==== EXCERPTED RECORDS ====
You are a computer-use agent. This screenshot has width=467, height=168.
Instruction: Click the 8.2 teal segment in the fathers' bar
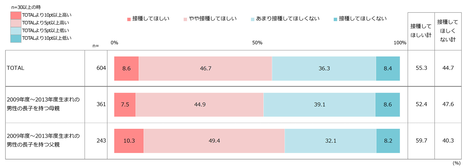(x=388, y=141)
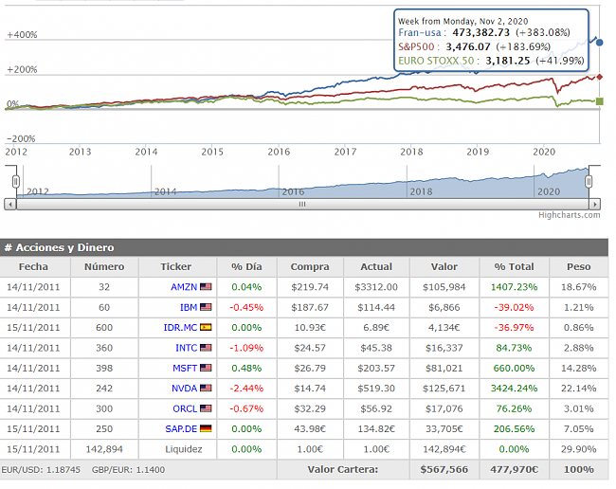Click the Peso column header
Viewport: 616px width, 489px height.
point(578,266)
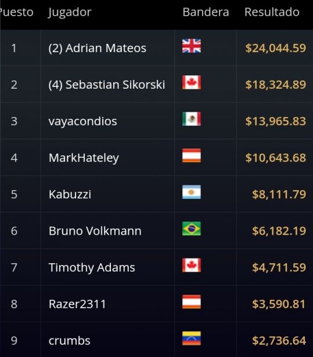The image size is (313, 357).
Task: Click the UK flag next to Adrian Mateos
Action: coord(192,46)
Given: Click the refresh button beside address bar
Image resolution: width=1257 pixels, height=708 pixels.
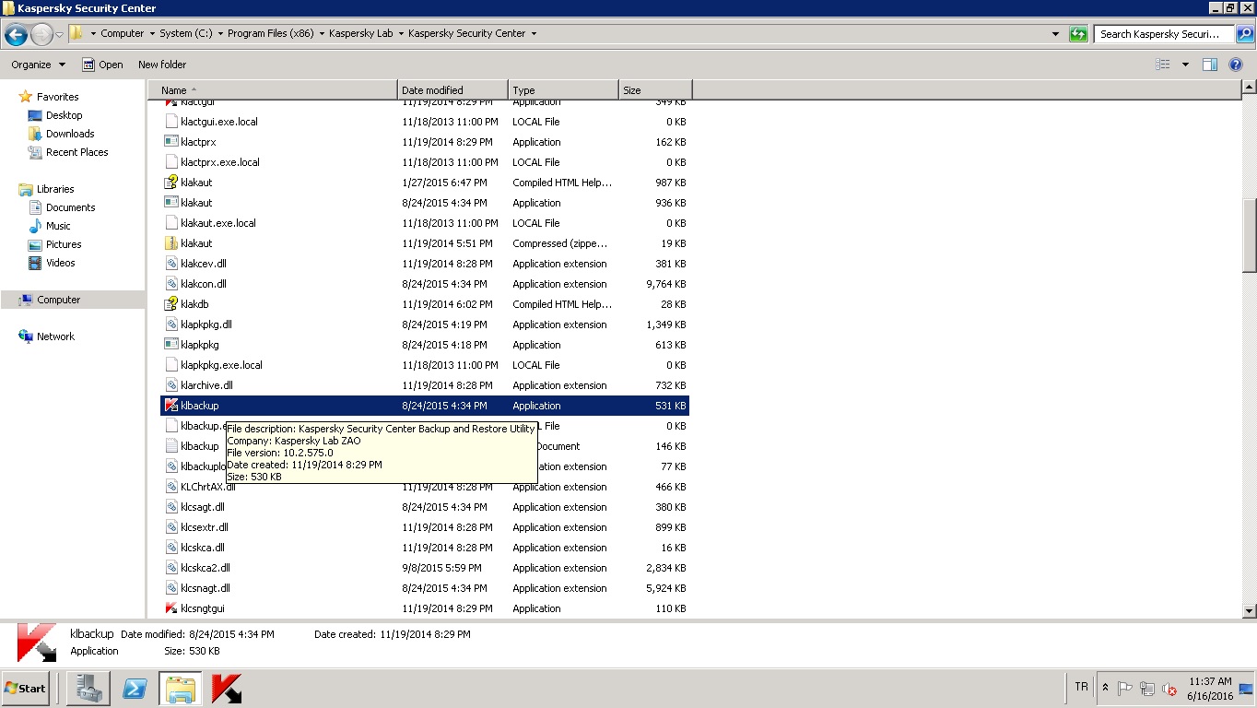Looking at the screenshot, I should click(1077, 34).
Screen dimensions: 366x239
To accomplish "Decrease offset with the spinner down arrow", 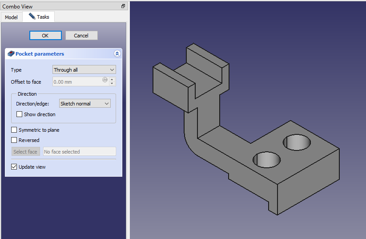I will coord(112,84).
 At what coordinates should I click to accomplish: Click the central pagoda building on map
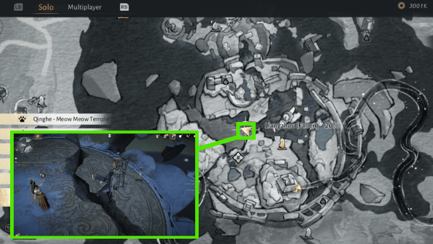pos(285,180)
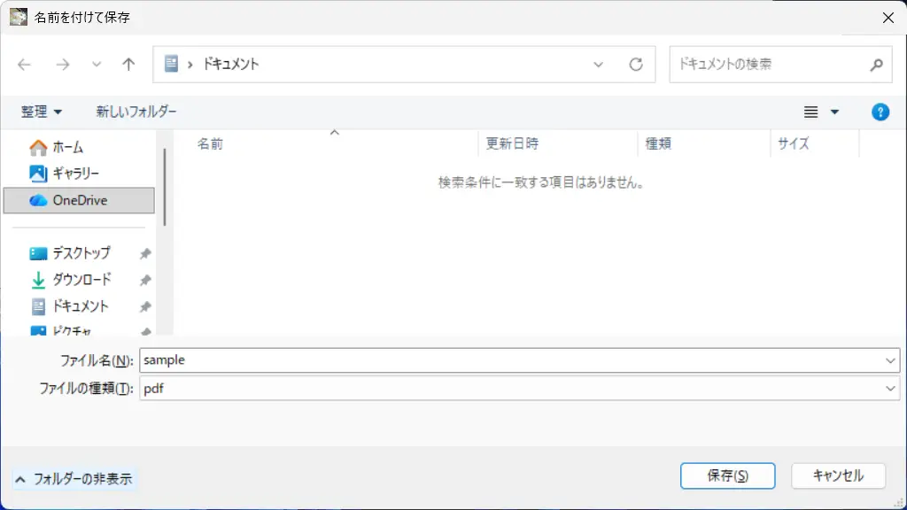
====
Repeat everything from the line containing "At what coordinates" down to the end of the data, swapping "central" for "main" and leaving all else unchanged. Leave the pictures out of your answer.

— SOLUTION FOR THIS TASK —
 At what coordinates should I click to accomplish: Click the main pagoda building on map
pos(285,180)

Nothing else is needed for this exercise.